An unauthorized disclosure of a patient’s name has resulted in a Memorial Hermann Health System HIPAA compliance fine.
The U.S. Department of Health and Human Services’ Office for Civil Rights (OCR) has agreed to settle potential HIPAA Privacy Rule violations with Memorial Hermann Health System with the payment of a $2.4 million penalty. Memorial Hermann Health System must also adopt a corrective action plan to ensure HIPAA Rules are followed in the future.
MHHS is a not-for-profit, 16-hospital health system based in Southeast Texas. OCR launched an investigation following complaints made about an unauthorized disclosure of a patient’s name to the media in September 2015.
In September 2015, a patient attempted to use a fraudulent ID card to obtain medical services at a MHHS hospital. The fraudulent use of the card was noticed by staff and law enforcement was called and the woman was arrested. The identity of the woman was disclosed to law enforcement, which is permitted under HIPAA Rules.
What is not permitted under HIPAAA Rules is the disclosure of the individual’s name to the media. A press release was issued in which the patient’s name was disclosed in the title. That press release was distributed to 15 media agencies, and had been signed off by senior management. MHHS was also discovered to have disclosed the name of the patient in three separate meetings, to a state senator, state officials, and an advocacy group.
OCR also discovered that in addition to the above improper disclosures, MHHS had failed to document the sanctions against the individuals concerned in a timely manner after the incident.
OCR concluded that MHHS had failed to secure patients’ PHI in its possession between September 15, 2015, and October I, 2015. That failure had occurred knowingly and intentionally, hence the size of the Memorial Hermann Health System HIPAA fine. MHHS had also impermissibly disclosed the identity of a patient on multiple occasions between September 15, 2015, and September 19, 2015.
To prevent further impermissible disclosures, MHHS is required to adopt a corrective action plan that includes developing and implementing new policies and procedures to ensure that patient privacy is protected and patients’ PHI is secured. Staff must be trained on the new procedures and must be made aware of allowable disclosures and acceptable uses of PHI.
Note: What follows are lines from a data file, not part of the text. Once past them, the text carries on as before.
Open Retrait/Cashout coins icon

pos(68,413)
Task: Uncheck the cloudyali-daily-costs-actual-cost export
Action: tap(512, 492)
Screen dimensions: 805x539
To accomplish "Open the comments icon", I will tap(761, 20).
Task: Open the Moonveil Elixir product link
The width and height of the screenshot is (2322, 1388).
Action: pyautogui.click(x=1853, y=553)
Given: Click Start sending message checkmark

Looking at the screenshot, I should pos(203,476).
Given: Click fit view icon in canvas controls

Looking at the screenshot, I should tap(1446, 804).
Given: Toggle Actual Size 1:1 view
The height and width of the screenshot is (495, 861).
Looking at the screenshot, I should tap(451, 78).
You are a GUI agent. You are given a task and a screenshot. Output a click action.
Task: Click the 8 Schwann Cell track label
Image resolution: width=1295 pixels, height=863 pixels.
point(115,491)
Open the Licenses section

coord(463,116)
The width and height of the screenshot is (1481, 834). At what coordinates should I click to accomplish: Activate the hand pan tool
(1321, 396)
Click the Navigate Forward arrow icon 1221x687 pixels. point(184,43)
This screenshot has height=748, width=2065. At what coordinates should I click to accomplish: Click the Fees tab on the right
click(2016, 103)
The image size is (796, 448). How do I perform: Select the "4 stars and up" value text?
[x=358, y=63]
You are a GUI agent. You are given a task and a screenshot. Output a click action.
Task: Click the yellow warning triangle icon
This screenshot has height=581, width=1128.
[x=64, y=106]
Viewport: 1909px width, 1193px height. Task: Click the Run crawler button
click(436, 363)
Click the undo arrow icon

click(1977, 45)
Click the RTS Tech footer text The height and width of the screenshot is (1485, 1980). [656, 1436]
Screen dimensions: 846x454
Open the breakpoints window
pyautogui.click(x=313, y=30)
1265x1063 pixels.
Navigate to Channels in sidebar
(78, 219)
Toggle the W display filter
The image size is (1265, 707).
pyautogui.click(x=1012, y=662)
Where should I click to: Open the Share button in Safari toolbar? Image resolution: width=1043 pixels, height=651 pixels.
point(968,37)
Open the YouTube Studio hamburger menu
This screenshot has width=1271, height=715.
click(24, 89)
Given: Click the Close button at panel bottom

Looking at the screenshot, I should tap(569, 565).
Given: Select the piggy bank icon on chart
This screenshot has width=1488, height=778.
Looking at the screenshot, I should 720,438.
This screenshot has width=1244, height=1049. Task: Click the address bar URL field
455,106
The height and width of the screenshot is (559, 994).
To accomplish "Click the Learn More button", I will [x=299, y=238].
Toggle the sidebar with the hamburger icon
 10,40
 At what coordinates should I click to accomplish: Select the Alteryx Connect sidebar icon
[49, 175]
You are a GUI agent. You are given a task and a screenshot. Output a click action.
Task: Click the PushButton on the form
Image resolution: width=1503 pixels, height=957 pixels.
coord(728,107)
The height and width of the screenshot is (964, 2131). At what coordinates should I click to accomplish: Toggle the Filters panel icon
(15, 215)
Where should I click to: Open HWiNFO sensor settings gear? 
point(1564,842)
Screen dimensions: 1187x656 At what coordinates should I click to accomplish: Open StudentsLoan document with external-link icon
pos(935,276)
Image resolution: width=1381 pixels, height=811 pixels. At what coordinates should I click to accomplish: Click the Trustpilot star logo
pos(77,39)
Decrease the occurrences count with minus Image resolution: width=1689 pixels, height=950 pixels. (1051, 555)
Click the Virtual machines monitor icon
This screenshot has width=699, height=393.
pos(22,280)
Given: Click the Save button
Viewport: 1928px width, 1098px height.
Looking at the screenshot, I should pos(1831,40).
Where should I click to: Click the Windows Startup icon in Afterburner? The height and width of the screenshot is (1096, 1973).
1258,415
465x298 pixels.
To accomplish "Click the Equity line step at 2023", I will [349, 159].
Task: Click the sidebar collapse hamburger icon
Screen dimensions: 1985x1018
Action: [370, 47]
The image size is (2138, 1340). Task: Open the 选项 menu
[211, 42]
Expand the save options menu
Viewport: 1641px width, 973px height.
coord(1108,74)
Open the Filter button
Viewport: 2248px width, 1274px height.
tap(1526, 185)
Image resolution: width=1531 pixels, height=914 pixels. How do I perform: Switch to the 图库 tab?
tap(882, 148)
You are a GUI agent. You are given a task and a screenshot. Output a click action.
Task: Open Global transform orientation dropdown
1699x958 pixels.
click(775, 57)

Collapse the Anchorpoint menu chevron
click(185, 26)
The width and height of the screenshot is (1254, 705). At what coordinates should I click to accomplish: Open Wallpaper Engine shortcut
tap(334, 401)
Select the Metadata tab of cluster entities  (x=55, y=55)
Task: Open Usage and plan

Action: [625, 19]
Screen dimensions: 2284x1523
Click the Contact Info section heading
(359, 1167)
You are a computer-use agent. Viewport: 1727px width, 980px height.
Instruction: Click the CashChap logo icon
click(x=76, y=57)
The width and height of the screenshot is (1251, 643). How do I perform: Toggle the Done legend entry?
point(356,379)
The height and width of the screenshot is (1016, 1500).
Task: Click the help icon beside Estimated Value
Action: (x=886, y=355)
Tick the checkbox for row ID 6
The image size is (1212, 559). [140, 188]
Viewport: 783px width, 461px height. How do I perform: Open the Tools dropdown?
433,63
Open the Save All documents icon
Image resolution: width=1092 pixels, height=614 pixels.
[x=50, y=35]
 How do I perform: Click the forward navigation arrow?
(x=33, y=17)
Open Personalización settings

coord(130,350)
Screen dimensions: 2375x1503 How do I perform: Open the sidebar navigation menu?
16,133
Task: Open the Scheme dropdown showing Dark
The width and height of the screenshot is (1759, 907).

New OCR director, Roger Severino, explained that this was a clear violation of the HIPAA Privacy Rule, and that senior management should have been aware that was the case. He said MHHS should have been aware that such actions would induce “a swift OCR response.” Severino pointed out, “This case reminds us that organizations can readily cooperate with law enforcement without violating HIPAA, but that they must nevertheless continue to protect patient privacy when making statements to the public and elsewhere.”